GROUP ON ... OVER ... Statement

The GROUP ON... OVER... statement returns a hierarchical rowset in which search results are divided into groups based on a specified column and optional grouping ranges. If you group on the System.Kind column, the result set is divided into multiple groups: one for documents, one for communications, and so on. If you group on System.Size and group range 100 KB, the result set is divided into three groups: items of size < 100 KB, items of size >= 100 KB, and items with no size value. You can also aggregate groupings with functions.

This topic covers the following subjects:

Syntax

The GROUP ON ... OVER ... statement has the following syntax:

GROUP ON <column> ['['<group ranges>']']] 
[AGGREGATE <aggregate_function>] 
[ORDER BY <column> [<direction>]] | [ORDER IN GROUP '<group name>' BY <column> [<direction>]]
    OVER (GROUP ON... | SELECT... ] )

where grouping ranges are defined as follows:

<group ranges> := <range limit> [/'<label>'] | <range limit> [/'<label>'], <group ranges>
<range limit> := (<number> | <date> | '<string>' | BEFORE('<string>') | AFTER('<string>')) 

The GROUP ON <column> can be a regular or delimited identifier for a property in the property store.
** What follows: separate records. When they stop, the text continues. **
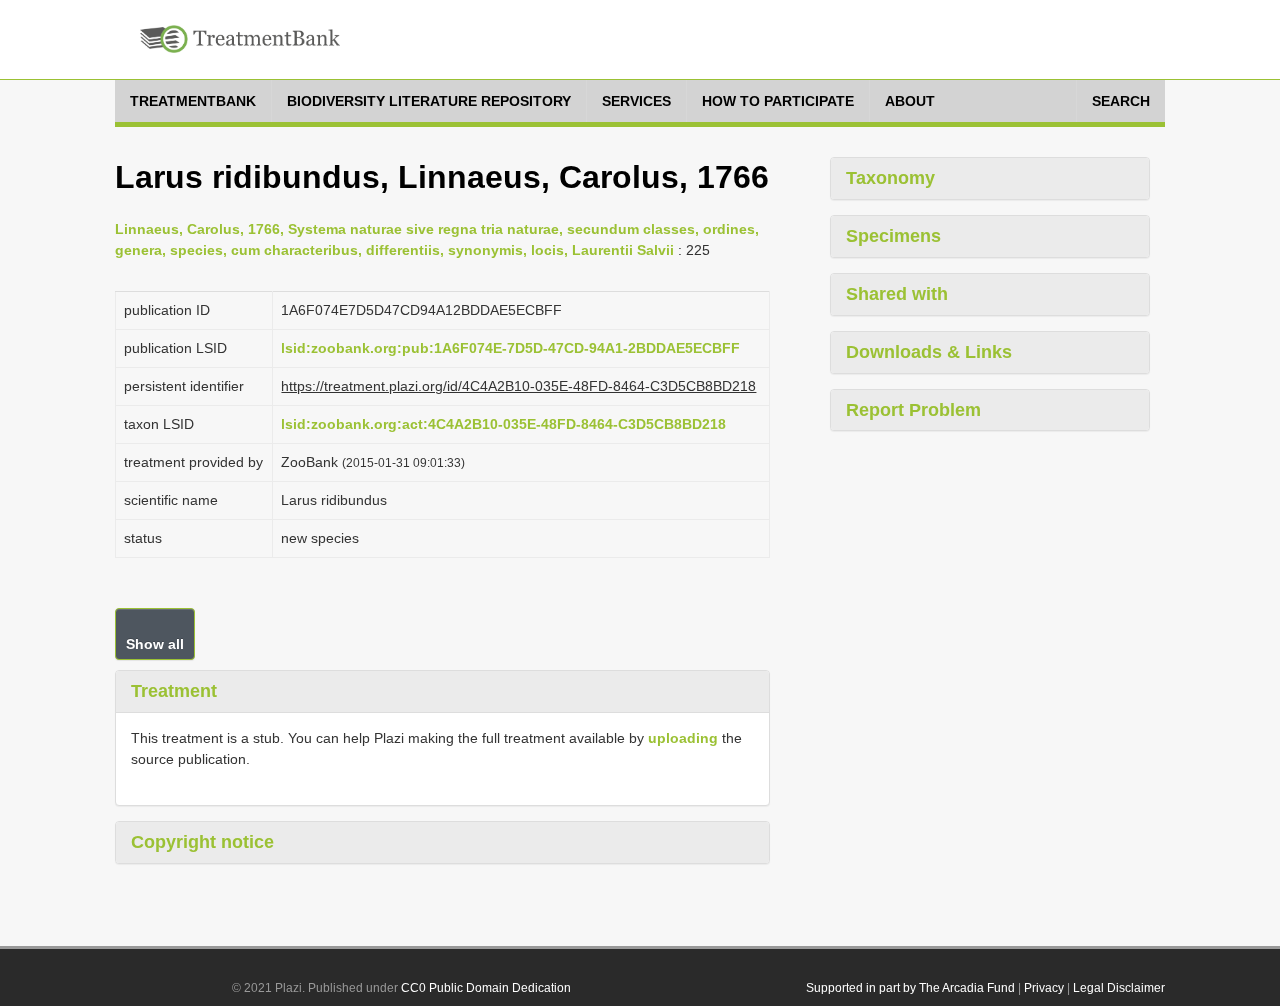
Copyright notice (202, 842)
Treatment (174, 691)
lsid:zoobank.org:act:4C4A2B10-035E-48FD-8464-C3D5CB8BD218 (503, 424)
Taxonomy (890, 178)
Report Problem (913, 410)
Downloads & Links (929, 352)
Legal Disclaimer (1119, 988)
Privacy (1044, 988)
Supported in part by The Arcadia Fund (910, 988)
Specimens (893, 236)
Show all (155, 644)
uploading (683, 738)
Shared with (897, 294)
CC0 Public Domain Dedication (486, 988)
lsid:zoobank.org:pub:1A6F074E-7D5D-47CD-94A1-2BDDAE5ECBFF (510, 348)
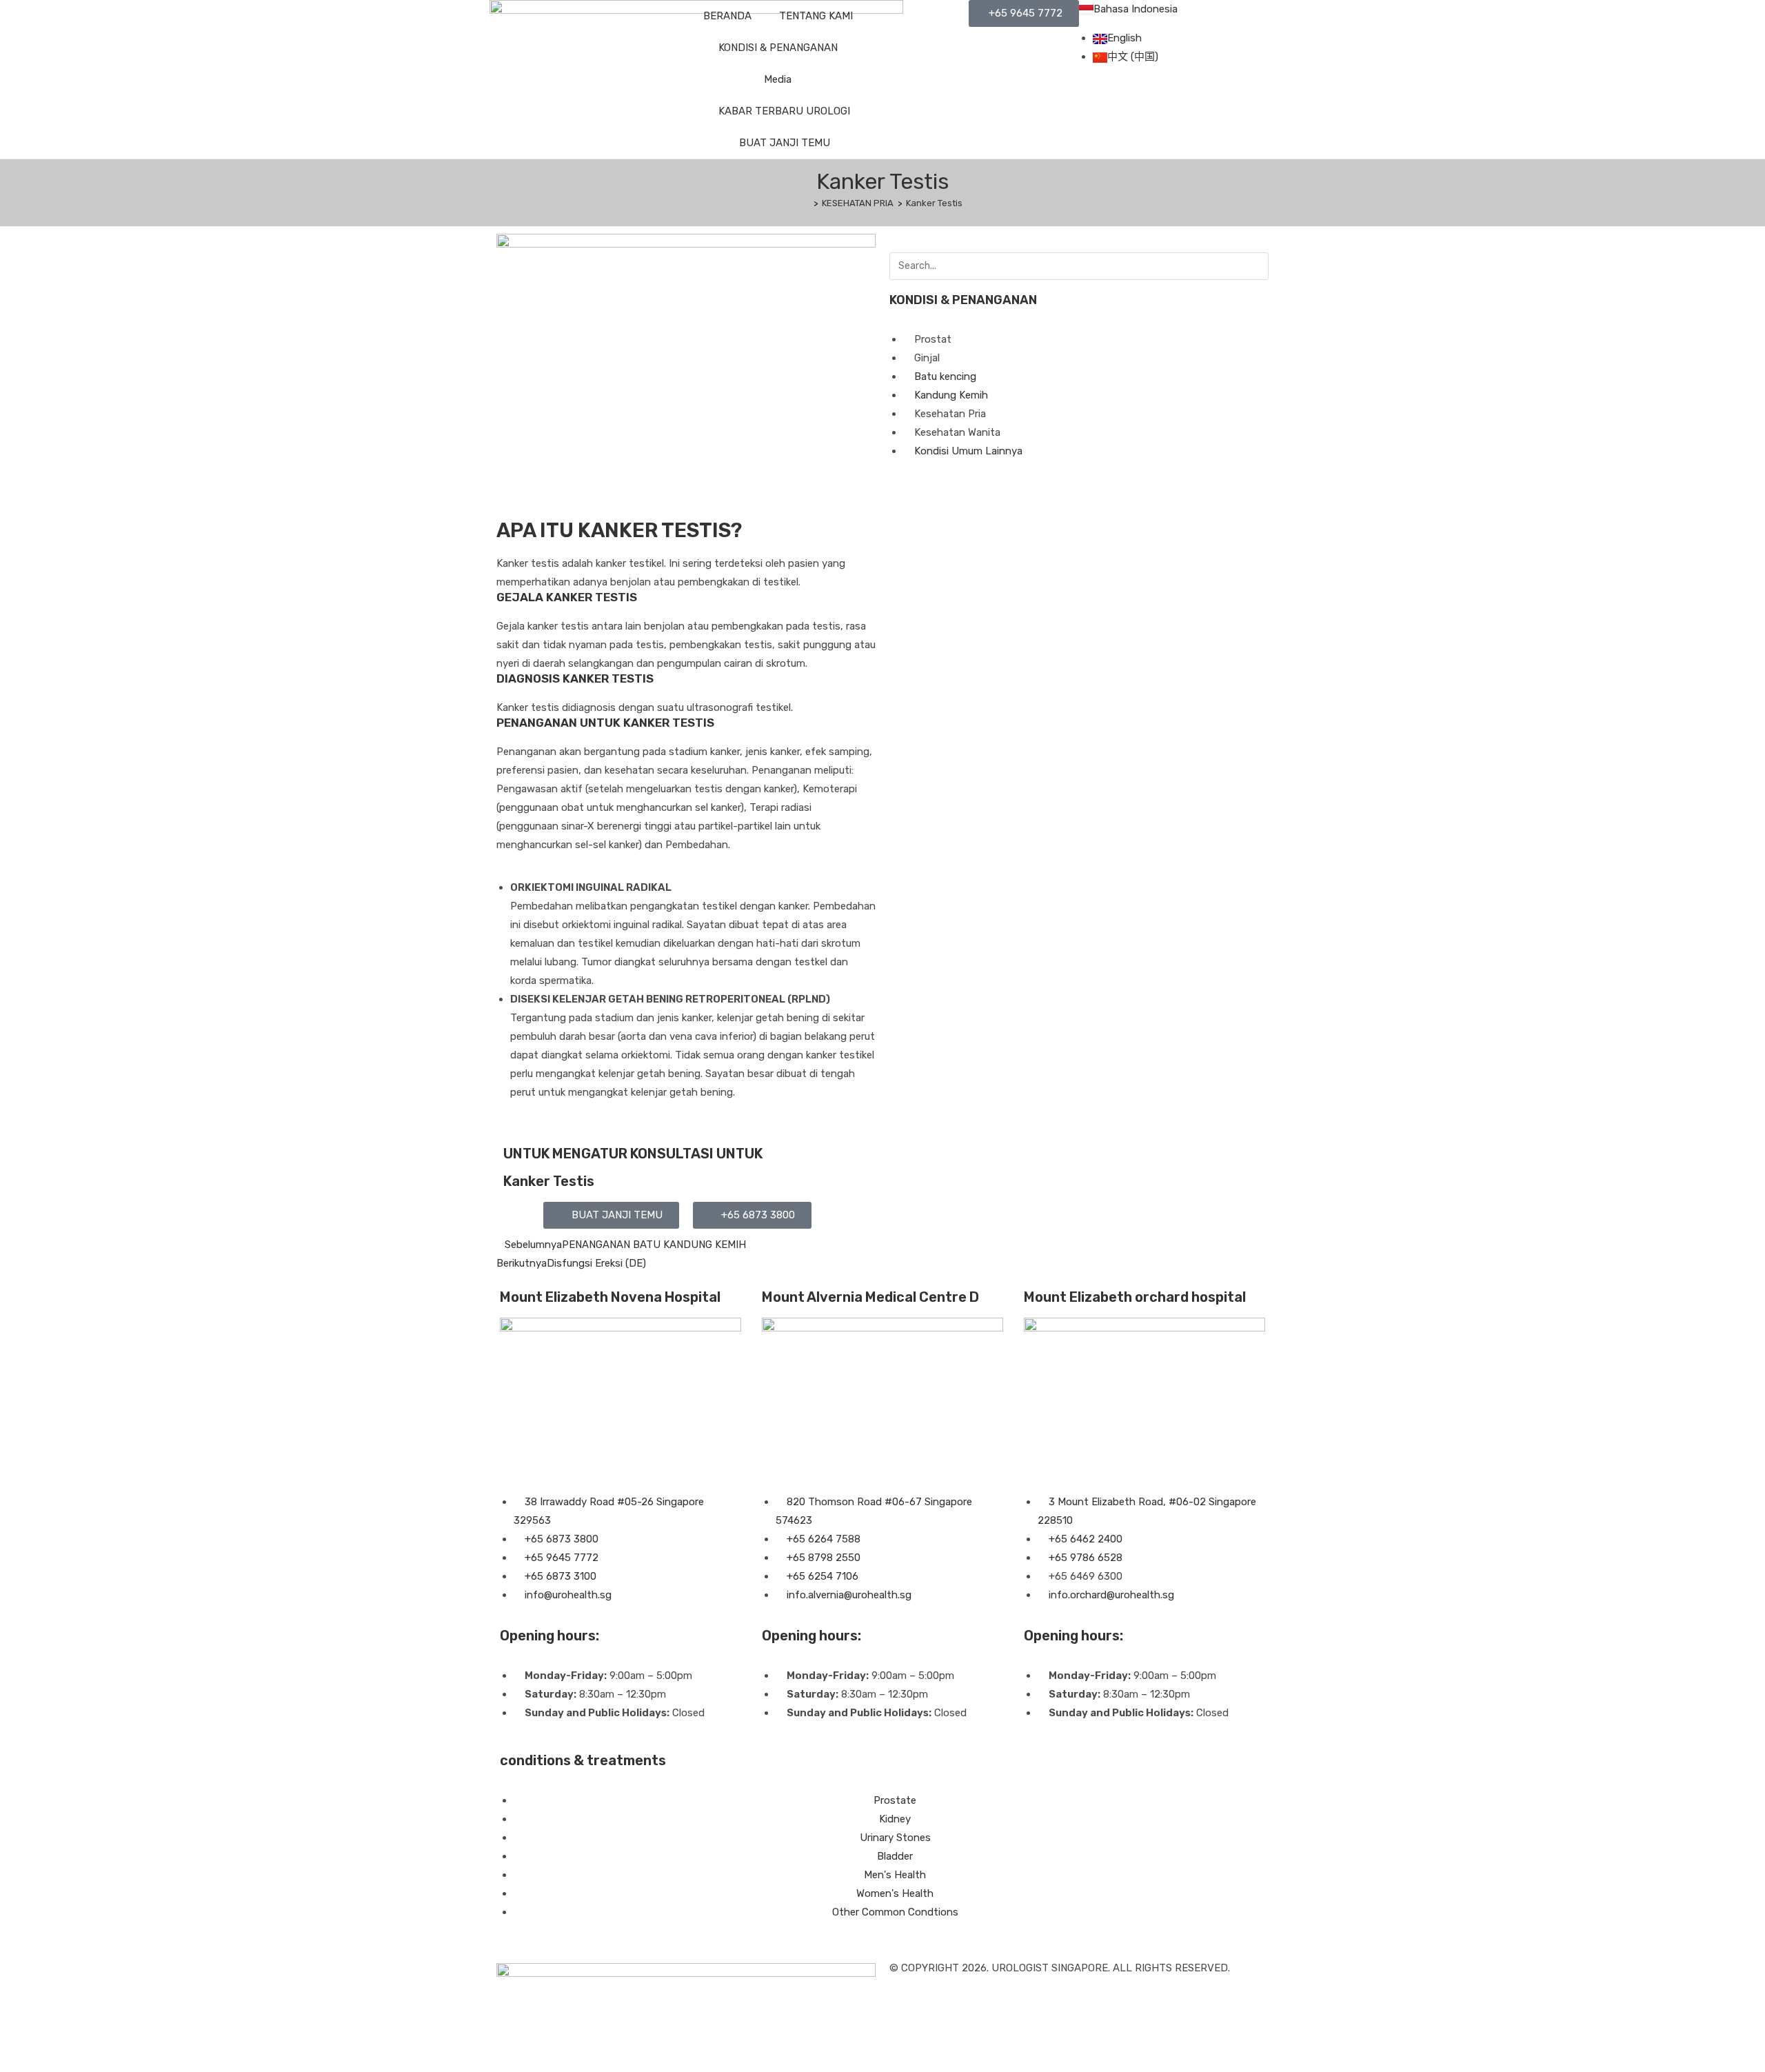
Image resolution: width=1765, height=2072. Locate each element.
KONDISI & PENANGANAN (778, 47)
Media (777, 79)
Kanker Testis (934, 203)
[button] (611, 1215)
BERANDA (727, 16)
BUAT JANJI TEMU (784, 143)
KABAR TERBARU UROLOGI (784, 111)
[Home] (806, 203)
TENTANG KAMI (816, 16)
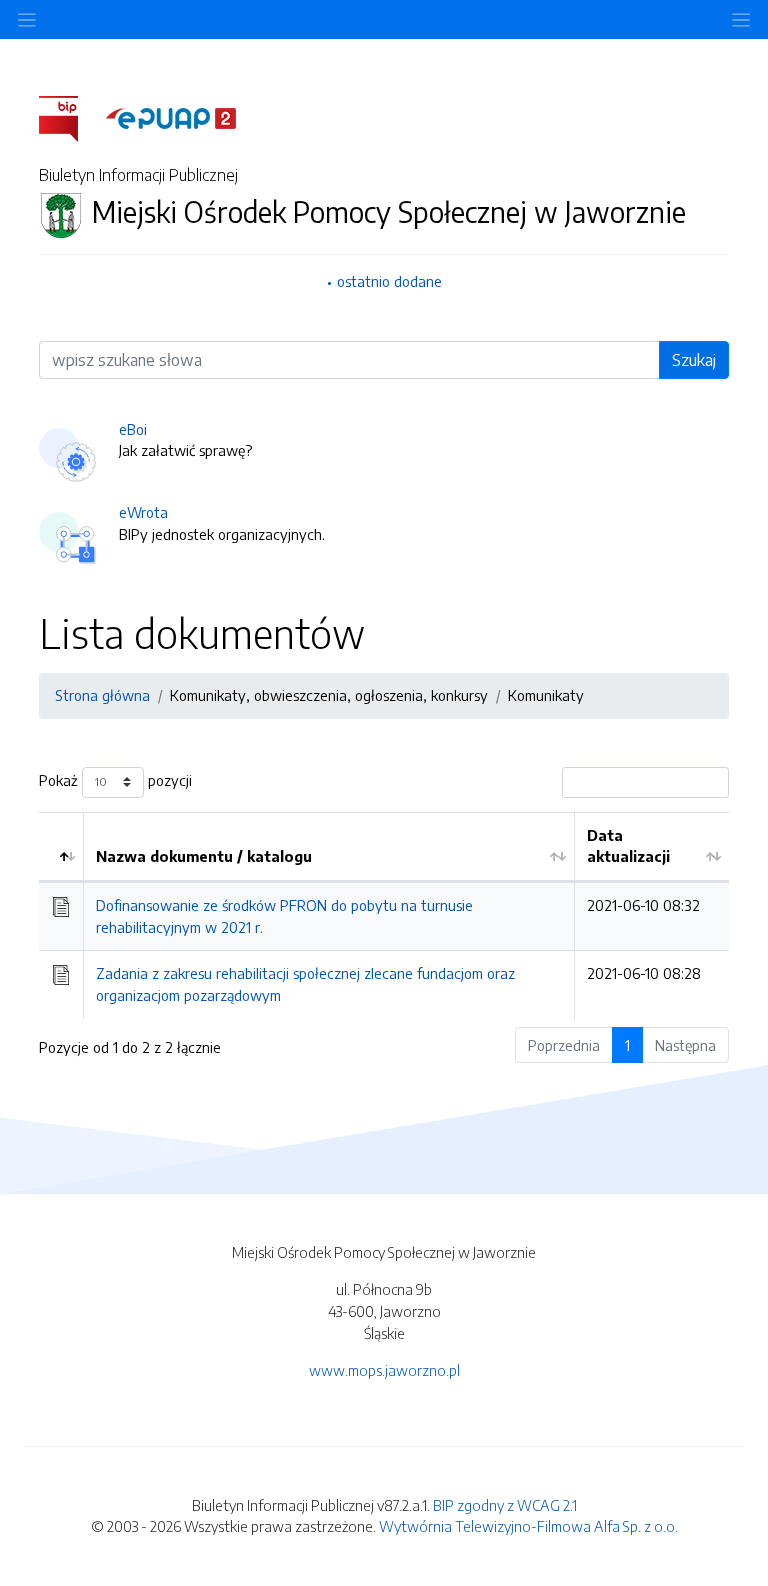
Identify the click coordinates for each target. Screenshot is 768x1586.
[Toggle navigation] (741, 19)
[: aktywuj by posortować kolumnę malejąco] (61, 847)
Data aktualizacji (628, 846)
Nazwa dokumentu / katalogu (204, 856)
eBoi (133, 429)
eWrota (143, 512)
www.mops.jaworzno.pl (384, 1370)
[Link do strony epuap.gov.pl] (171, 117)
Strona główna (102, 695)
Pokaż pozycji (115, 780)
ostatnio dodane (389, 281)
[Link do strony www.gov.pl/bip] (70, 117)
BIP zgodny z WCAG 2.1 (505, 1505)
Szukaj (694, 360)
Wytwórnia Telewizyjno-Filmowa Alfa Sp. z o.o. (528, 1526)
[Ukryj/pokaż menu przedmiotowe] (27, 19)
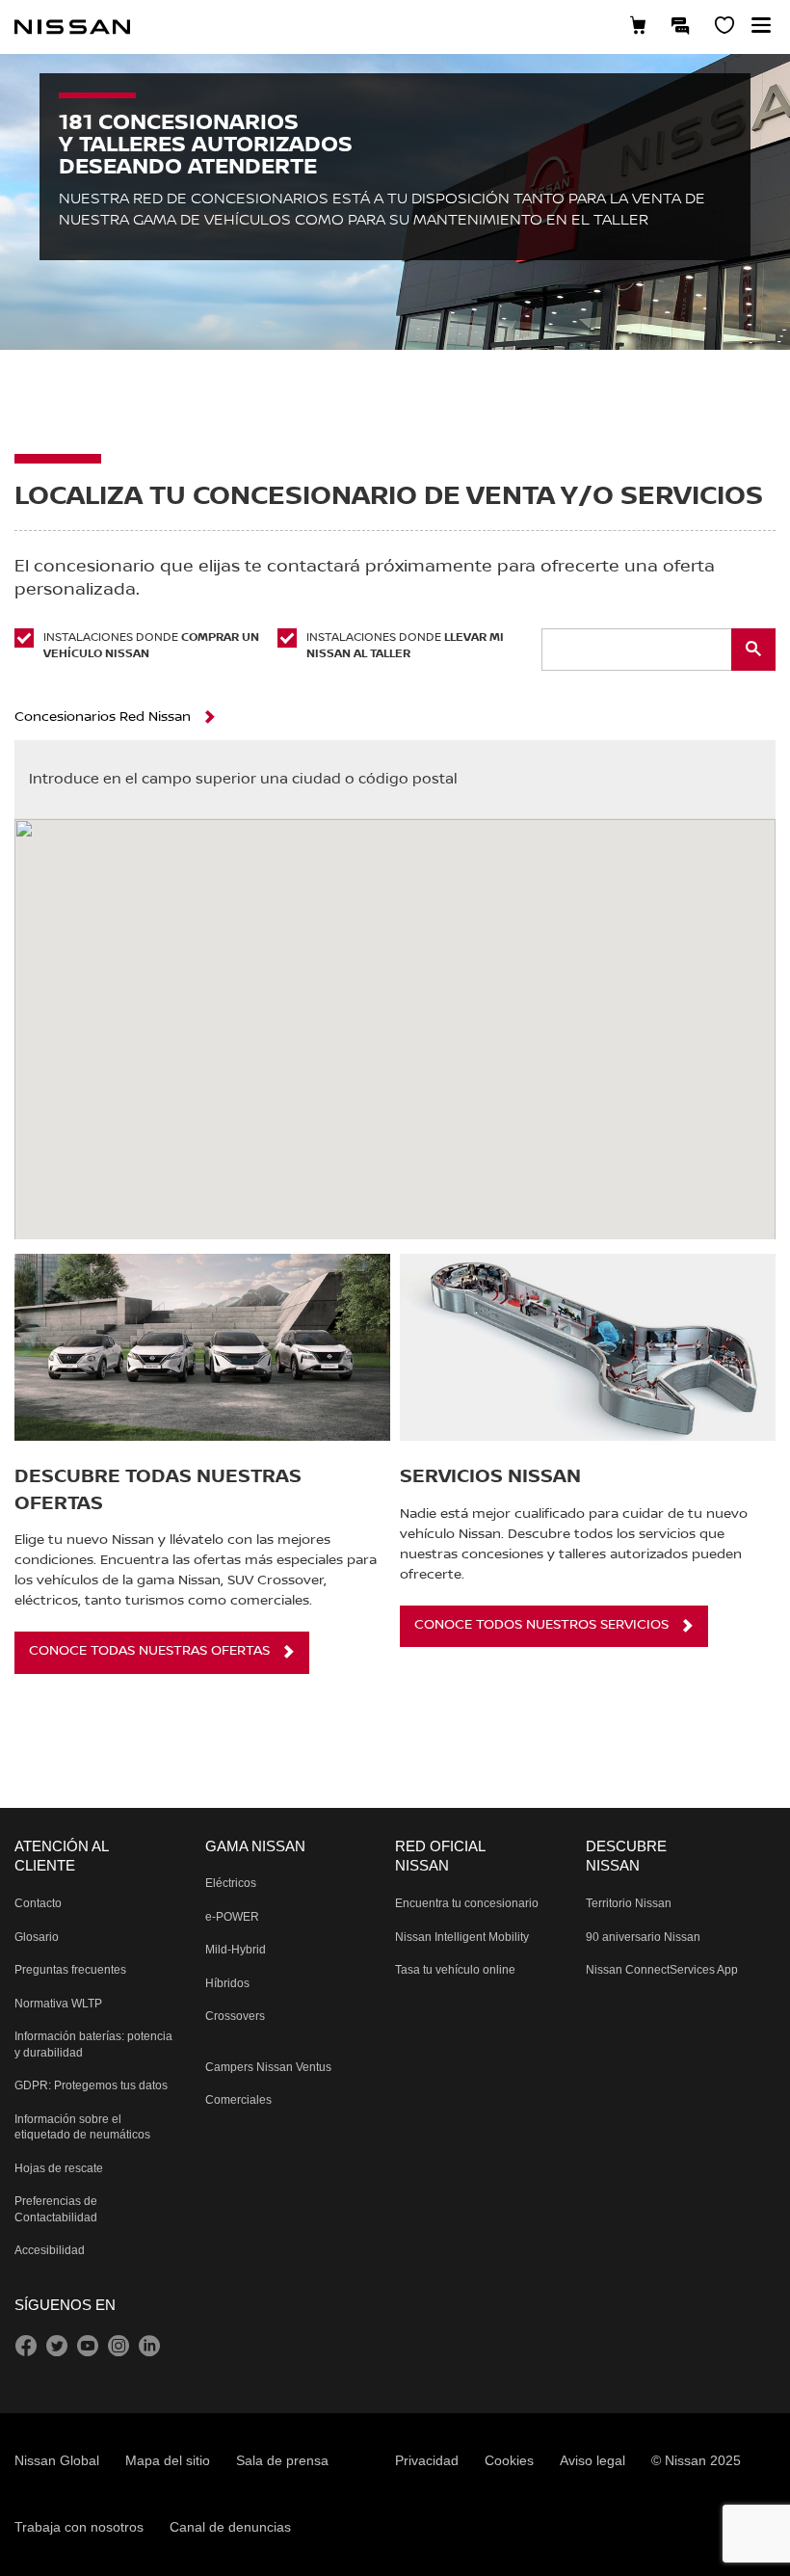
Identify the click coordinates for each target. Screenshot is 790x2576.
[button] (761, 25)
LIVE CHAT (681, 25)
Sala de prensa (282, 2460)
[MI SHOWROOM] (724, 26)
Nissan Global (56, 2460)
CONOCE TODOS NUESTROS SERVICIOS (541, 1625)
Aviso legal (592, 2460)
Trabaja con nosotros (79, 2527)
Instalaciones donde (151, 645)
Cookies (509, 2460)
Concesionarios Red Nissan (102, 717)
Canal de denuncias (230, 2527)
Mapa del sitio (167, 2460)
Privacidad (427, 2460)
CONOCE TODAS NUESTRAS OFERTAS (149, 1651)
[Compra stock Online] (637, 26)
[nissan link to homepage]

The optional <group range> is a list of one or more values (number, date, or string) used for dividing the results into groups. The <range limit> identifies a division point in the returned result set, and the

The first group of results includes items with the minimum possible value for the specified property up to but not including the first range limit. This group can be referred to with the MINVALUE keyword. The second group can be referred to with the range limit specifier itself and includes items whose value for the specified property is equal to or greater than the range limit. Any items that do not have a value for the specified property are returned last and can be referred to with the NULL keyword.

For example, a range limit of '2006-01-01' for the System.DateCreated property divides the result set into items with dates before 2006-01-01 (MINVALUE group), items with dates on or after 2006-01-01 (2006-01-01 group), and items with no date (NULL group).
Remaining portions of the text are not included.